Remember for many of the shops, organisations and media outlets January is a slow month so for them, so jumping on resolution bandwagon is just a way of making extra money by appealing to our own frailties.
Only you can decide what you want to do and it is important that you do it properly if you want to succeed.
START by really deciding what you want. Not a vague idea of “I think I need to lose some weight” or “I need to eat healthier” or “I want to be fitter” etc. but instead set yourself a specific goal, “I need to lose 2 stone” or “I need to reduce the amount of salt in my diet” or “I need to be able to run 10K”.
By setting yourself a specific goal it becomes more achievable because you can measure your progress over time, and time is also an important element. When do you want to have achieved your goal by? Having an end date gives you a greater incentive to work toward it. So if you have your summer holiday booked perhaps work to that date to be healthier, leaner or fitter. If you have a longer term goal then, with a specific end date you can break it down across the months so you know where you need to be by that summer date.
The other element of setting yourself goals is to be realistic. If you take up jogging in January you are not going to be running a marathon by Easter! Permanent weight loss is best achieved by losing weight at a steady pace rather than crash dieting and healthy eating is more about balance than completely eliminating something.

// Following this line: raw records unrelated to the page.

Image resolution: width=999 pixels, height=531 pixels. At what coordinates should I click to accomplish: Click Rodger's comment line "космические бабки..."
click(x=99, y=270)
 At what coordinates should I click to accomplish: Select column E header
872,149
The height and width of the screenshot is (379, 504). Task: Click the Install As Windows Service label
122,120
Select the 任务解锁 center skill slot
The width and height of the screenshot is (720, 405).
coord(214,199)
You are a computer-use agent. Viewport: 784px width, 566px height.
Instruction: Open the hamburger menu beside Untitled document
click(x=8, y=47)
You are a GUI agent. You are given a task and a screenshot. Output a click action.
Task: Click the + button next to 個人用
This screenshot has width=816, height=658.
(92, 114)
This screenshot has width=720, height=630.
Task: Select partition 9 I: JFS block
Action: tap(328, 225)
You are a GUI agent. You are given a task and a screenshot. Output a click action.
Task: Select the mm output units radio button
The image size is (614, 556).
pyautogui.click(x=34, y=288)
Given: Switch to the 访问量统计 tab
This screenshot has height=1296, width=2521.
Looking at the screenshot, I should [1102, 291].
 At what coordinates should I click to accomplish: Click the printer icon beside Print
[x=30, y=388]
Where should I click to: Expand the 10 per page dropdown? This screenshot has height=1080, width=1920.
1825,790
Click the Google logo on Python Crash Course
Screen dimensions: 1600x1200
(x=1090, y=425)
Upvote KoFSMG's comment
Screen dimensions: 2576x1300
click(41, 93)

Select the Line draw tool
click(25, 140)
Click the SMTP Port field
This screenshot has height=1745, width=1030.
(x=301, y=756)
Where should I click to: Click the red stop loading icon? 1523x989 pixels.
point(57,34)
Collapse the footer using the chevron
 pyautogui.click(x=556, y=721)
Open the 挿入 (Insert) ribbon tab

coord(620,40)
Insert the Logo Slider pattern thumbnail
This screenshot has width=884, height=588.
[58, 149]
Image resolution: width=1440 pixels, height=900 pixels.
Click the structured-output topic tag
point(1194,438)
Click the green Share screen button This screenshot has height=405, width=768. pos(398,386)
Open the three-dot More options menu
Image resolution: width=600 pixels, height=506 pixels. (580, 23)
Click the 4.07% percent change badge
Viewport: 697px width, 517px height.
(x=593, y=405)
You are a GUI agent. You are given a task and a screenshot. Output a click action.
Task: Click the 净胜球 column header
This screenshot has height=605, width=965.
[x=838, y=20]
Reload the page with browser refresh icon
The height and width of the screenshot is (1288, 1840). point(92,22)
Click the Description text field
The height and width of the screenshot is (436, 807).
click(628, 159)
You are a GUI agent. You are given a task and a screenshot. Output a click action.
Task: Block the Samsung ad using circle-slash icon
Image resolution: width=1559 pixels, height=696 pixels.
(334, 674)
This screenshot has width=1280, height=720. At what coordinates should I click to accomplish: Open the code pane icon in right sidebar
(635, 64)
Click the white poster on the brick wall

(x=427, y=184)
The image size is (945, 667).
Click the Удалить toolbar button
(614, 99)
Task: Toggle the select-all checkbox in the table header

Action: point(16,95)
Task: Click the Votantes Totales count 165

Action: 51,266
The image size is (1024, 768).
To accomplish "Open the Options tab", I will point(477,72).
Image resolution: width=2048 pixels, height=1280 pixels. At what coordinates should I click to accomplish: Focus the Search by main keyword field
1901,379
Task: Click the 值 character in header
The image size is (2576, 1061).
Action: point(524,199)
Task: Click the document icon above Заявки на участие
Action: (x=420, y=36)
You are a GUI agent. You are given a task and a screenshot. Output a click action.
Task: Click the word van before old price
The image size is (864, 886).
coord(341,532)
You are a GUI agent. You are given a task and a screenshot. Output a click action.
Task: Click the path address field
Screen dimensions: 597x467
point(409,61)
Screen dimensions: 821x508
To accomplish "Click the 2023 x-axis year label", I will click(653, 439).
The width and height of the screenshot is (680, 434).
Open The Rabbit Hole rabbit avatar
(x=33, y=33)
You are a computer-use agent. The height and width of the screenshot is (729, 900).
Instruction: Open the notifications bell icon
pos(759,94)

While I have concentrated on the typical January goals, these ideas apply to everything you want to get done, any goal that you set yourself. You need to use SMART.
Specific, Measurable, Achievable, Realistic, Timely.
You may have heard of this before but it is always worth remembering when you set out to achieve anything. The better the framework for your plan the better he chance of success.
So before you rush headlong into the temptations of a healthier lifestyle take a bit of time to really assess what it is you want to achieve this year and begin the process of planning how best to really achieve that goal.